Research SummaryHypoxia-mediated expansion of transcriptome due to epigenetic modifications in breast cancer tumorigenesis and chemoresistance
In the post-genomic era, alternative splicing is receiving increasing attention as a major mechanism of transcriptome/proteome expansion. It is estimated that more than 90% of human genes undergo alternative splicing in a cell and tissue-specific manner during normal development. The alternations in signaling pathways can be sensed by both splicing and epigenetics machinery and may result in aberrant alternative splicing in cancer. Among the signaling pathways, Hypoxia-induced response plays a key role in the progression of Triple-Negative Breast Cancer (TNBC) and is considered as one of the hallmarks of TNBC. Hypoxia promotes an adaptive transcription response resulting in epigenetic changes which support cancer cell growth. Considering that epigenetic modifications are known to regulate alternative splicing, and epigenetics plays a crucial role in cellular response to hypoxia, it is possible that hypoxia-induced response contributes to cancer-specific alternative spliced transcripts due to epigenetic changes.
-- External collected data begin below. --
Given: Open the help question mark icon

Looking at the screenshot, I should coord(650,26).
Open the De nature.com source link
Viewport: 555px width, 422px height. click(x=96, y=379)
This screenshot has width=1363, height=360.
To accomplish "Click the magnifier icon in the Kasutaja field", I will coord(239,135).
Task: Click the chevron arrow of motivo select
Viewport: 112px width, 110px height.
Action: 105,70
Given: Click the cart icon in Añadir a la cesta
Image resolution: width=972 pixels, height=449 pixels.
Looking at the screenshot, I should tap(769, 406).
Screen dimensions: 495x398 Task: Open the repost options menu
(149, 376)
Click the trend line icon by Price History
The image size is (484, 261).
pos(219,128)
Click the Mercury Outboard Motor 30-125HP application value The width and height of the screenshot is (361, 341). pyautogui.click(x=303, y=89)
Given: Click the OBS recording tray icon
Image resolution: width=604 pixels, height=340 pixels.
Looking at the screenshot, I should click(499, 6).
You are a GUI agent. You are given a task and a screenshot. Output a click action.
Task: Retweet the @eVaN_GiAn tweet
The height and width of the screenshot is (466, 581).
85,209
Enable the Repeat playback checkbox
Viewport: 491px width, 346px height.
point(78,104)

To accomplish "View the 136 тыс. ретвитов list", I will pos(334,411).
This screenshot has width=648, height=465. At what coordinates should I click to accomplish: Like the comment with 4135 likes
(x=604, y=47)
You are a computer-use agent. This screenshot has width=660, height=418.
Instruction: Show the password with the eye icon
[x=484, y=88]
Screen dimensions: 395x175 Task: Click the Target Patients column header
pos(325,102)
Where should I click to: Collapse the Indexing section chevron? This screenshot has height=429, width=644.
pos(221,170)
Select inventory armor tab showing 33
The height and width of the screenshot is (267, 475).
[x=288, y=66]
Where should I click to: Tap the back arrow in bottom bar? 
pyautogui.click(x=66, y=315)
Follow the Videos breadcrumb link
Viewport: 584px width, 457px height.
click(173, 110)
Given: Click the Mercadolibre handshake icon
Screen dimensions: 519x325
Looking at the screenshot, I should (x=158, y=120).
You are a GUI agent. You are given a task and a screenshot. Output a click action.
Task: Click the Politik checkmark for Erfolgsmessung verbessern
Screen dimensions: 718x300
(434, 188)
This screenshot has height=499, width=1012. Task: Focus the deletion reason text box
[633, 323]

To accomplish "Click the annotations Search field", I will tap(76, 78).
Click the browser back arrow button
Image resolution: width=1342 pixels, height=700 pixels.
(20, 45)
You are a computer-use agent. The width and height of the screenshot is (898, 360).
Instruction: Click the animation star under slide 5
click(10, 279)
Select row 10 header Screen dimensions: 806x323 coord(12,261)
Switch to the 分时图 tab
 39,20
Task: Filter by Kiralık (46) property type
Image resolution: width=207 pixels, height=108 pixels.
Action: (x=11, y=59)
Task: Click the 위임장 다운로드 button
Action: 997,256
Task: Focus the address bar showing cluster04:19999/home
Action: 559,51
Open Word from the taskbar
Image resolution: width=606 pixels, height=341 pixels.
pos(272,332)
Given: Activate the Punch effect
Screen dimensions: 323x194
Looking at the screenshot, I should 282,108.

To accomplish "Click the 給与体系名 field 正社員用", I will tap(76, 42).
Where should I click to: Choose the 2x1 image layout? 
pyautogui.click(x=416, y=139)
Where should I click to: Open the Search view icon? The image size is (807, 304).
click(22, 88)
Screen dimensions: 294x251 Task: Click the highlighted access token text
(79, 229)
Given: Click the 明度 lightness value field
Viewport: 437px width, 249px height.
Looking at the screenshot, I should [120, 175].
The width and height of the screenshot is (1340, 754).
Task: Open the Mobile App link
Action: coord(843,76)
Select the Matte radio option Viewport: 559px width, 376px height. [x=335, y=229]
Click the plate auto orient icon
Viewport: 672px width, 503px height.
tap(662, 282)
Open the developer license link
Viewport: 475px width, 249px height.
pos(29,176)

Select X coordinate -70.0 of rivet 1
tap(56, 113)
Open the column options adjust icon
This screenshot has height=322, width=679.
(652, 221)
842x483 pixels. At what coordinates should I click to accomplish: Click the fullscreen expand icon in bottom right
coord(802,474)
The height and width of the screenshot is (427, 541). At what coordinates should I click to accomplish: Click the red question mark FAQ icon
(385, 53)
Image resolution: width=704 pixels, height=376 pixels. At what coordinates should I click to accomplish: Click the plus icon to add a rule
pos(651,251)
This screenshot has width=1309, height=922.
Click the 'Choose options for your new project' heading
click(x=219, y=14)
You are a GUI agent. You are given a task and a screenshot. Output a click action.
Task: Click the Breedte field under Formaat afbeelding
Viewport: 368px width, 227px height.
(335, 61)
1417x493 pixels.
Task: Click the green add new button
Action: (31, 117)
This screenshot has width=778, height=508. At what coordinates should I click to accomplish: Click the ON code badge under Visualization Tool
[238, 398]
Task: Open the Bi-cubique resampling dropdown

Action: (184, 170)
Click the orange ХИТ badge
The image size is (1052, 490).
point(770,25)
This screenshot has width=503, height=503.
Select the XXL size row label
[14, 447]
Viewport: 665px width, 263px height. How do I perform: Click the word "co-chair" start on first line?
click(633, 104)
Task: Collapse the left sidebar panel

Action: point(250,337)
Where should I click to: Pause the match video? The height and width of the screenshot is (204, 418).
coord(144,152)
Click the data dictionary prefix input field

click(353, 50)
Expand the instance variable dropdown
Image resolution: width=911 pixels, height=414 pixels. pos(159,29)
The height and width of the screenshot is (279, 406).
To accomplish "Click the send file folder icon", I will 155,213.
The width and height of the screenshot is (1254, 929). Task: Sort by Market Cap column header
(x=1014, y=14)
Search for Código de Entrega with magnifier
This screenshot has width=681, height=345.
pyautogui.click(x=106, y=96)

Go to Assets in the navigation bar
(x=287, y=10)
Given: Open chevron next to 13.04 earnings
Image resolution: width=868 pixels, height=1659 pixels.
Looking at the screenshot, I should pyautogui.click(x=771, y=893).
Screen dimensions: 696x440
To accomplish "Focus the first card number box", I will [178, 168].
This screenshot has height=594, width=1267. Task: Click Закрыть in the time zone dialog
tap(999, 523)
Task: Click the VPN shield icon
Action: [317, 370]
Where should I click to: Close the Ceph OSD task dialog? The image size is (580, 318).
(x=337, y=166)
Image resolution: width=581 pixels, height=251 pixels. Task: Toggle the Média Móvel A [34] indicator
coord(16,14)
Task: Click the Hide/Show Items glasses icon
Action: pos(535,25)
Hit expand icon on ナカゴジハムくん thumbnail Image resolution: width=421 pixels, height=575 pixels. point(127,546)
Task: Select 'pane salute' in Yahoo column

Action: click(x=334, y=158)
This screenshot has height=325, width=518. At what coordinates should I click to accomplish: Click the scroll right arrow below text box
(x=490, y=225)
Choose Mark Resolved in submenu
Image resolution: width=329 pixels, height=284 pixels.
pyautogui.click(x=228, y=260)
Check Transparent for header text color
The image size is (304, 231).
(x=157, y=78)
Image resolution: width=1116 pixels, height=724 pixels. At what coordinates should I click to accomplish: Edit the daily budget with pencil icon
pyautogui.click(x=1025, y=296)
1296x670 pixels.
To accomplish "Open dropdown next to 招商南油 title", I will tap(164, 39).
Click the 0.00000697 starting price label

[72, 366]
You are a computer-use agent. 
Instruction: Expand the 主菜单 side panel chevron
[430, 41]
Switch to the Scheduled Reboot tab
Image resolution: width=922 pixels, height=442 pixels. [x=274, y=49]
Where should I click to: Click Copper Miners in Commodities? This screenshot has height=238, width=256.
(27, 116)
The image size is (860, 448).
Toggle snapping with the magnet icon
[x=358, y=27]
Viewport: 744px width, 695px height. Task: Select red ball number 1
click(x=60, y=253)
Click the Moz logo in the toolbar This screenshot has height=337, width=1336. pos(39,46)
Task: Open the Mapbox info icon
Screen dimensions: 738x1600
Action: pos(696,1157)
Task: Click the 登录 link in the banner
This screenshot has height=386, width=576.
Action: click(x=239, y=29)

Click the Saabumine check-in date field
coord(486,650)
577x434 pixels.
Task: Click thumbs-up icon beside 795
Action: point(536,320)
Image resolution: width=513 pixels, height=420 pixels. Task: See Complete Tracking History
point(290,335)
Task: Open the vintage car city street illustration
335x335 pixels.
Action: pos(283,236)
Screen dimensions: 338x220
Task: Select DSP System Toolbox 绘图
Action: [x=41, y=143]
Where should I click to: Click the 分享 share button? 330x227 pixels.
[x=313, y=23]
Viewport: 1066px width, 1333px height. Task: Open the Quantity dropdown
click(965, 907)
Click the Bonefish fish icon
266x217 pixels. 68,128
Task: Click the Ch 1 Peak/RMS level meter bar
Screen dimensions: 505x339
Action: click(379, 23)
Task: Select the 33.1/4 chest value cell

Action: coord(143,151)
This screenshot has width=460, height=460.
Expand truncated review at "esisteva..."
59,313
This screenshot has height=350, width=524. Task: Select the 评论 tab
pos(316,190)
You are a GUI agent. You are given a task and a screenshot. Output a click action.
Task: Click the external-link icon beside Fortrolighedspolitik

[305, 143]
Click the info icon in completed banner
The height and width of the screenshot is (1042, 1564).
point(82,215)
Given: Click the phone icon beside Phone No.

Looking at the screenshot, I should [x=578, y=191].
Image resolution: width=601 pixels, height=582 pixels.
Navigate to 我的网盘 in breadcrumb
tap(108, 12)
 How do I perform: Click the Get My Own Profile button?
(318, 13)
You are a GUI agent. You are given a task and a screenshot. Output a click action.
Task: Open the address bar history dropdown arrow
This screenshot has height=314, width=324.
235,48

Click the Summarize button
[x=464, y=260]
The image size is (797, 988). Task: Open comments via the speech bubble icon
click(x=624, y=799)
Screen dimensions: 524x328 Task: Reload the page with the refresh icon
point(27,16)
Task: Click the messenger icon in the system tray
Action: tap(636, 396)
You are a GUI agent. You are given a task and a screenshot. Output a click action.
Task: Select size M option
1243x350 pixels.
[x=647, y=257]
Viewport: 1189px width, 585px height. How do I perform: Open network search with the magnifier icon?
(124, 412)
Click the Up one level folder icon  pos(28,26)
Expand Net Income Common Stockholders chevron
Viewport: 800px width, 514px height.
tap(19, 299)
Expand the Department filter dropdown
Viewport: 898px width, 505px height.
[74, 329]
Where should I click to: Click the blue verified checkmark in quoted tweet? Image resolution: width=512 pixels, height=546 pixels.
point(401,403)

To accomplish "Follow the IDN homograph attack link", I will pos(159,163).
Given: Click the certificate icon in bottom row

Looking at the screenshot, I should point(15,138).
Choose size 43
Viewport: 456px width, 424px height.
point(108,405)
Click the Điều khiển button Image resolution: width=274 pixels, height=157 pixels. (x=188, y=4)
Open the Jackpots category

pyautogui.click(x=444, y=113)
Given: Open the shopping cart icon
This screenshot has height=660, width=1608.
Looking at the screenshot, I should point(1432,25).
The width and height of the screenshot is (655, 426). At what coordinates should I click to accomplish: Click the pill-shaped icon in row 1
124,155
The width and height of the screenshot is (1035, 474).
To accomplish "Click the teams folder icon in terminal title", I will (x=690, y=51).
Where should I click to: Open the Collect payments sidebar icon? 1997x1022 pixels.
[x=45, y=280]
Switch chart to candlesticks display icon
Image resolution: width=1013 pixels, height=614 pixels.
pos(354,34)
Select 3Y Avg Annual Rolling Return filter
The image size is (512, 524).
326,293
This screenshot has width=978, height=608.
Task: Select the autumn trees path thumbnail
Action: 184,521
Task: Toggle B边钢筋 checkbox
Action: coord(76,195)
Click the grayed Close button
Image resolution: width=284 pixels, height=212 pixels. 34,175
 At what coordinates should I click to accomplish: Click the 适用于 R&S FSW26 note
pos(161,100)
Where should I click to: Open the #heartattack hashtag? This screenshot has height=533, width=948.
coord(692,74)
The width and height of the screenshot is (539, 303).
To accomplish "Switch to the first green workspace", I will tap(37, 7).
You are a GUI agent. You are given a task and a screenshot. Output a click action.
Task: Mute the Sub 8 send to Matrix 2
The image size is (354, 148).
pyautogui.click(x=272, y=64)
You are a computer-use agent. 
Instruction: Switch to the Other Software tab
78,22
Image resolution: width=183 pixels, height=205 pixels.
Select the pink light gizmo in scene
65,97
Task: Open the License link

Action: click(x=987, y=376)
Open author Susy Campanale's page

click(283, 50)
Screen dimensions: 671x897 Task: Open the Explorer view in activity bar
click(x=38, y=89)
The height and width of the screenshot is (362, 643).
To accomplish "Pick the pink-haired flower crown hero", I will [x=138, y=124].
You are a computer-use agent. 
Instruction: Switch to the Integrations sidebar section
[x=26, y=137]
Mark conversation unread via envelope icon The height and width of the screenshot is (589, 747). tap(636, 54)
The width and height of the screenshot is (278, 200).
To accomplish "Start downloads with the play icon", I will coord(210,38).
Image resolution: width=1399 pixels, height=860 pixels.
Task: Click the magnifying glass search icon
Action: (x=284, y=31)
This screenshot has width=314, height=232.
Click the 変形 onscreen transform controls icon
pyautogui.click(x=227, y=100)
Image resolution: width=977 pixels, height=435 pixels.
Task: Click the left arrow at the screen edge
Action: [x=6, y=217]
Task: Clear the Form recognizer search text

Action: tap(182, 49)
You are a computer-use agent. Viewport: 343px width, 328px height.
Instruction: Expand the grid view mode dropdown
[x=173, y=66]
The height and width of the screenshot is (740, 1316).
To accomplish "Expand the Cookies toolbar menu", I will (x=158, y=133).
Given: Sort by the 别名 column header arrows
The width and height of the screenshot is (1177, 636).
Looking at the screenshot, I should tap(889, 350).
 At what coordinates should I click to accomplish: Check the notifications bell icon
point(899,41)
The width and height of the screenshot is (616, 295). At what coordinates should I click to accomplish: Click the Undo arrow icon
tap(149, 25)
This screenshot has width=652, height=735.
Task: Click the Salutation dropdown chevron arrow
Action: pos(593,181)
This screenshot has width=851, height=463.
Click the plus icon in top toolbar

However, the interplay between hypoxia and alternative splicing is largely unexplored in TNBC. In this project, we are investigating whether and how hypoxia contributes to the generation of cancer-specific spliced isoforms via epigenetic modifications and whether hypoxia-induced alternative splicing is involved in the tumorigenesis of TNBC.
Figure Legend: Schematic illustrating hypothetical model of Hypoxia-induced alternative splicing in cancer. The stabilization of HIF-1alpha under hypoxic condition in cancer cells may cause deregulation of epigenetic modifiers, which can then lead to changes in epigenetic modifications at or near the alternative exons, resulting in cancer-specific splicing.